Rewrite the listing with every "screenshot" changed to "screen capture" and everything else left as it is. Leave the pictures out of your answer.

++++ Excerpted data ++++

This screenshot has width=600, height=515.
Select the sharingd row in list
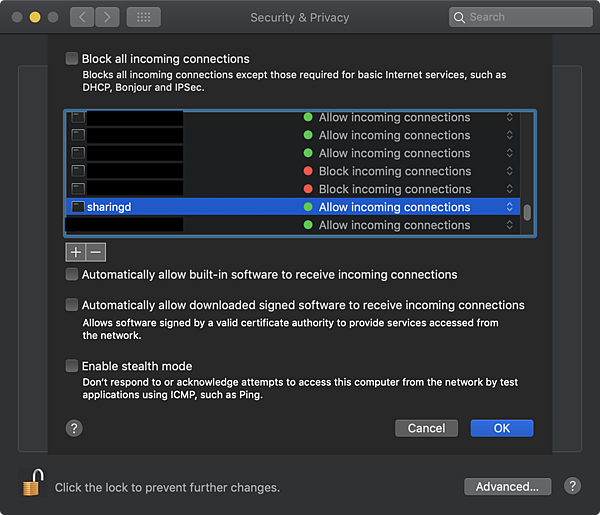click(x=180, y=207)
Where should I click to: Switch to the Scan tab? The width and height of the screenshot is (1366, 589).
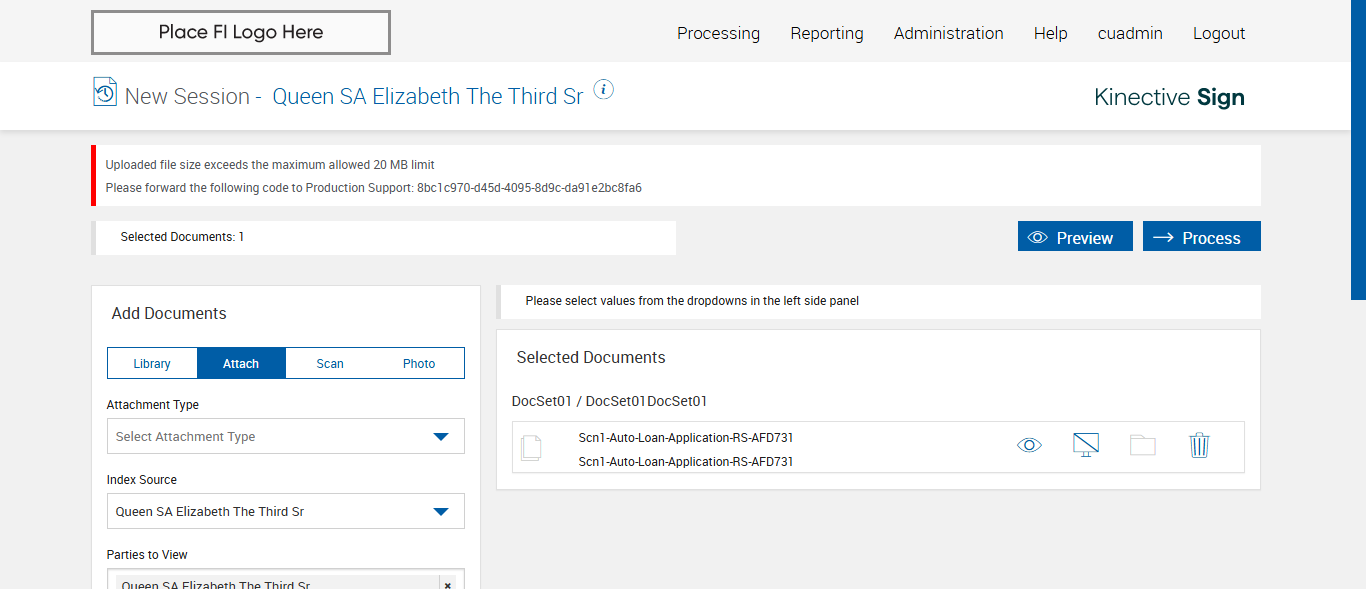point(330,363)
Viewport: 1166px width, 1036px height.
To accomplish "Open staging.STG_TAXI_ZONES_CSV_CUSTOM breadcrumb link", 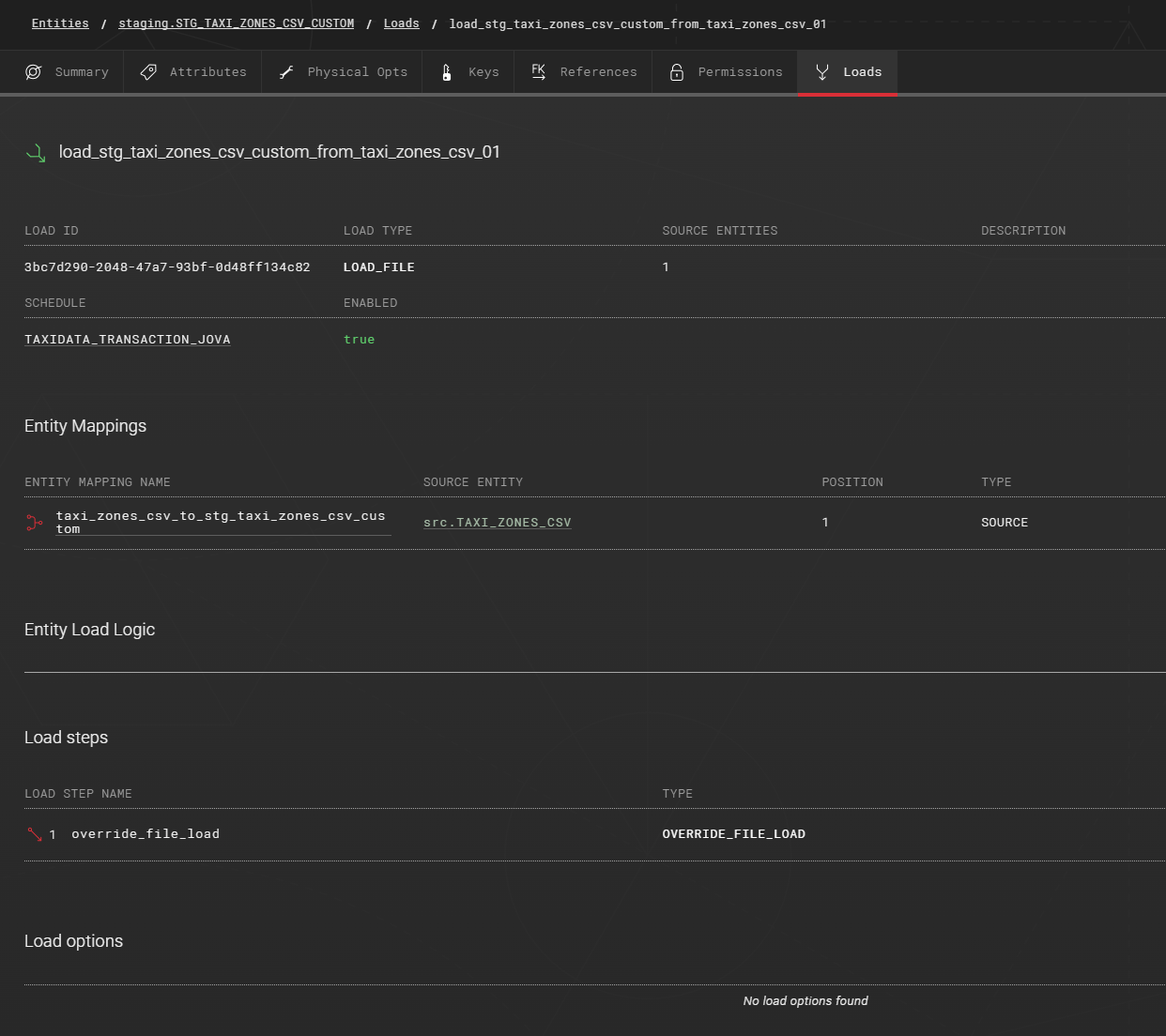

++++

▶ Response to this exercise
This screen capture has width=600, height=515.
Select the sharingd row in list
click(x=180, y=207)
Where should I click to: Switch to the Scan tab? The width and height of the screen capture is (1366, 589).
point(330,363)
Viewport: 1166px width, 1036px height.
To accomplish "Open staging.STG_TAXI_ZONES_CSV_CUSTOM breadcrumb link", 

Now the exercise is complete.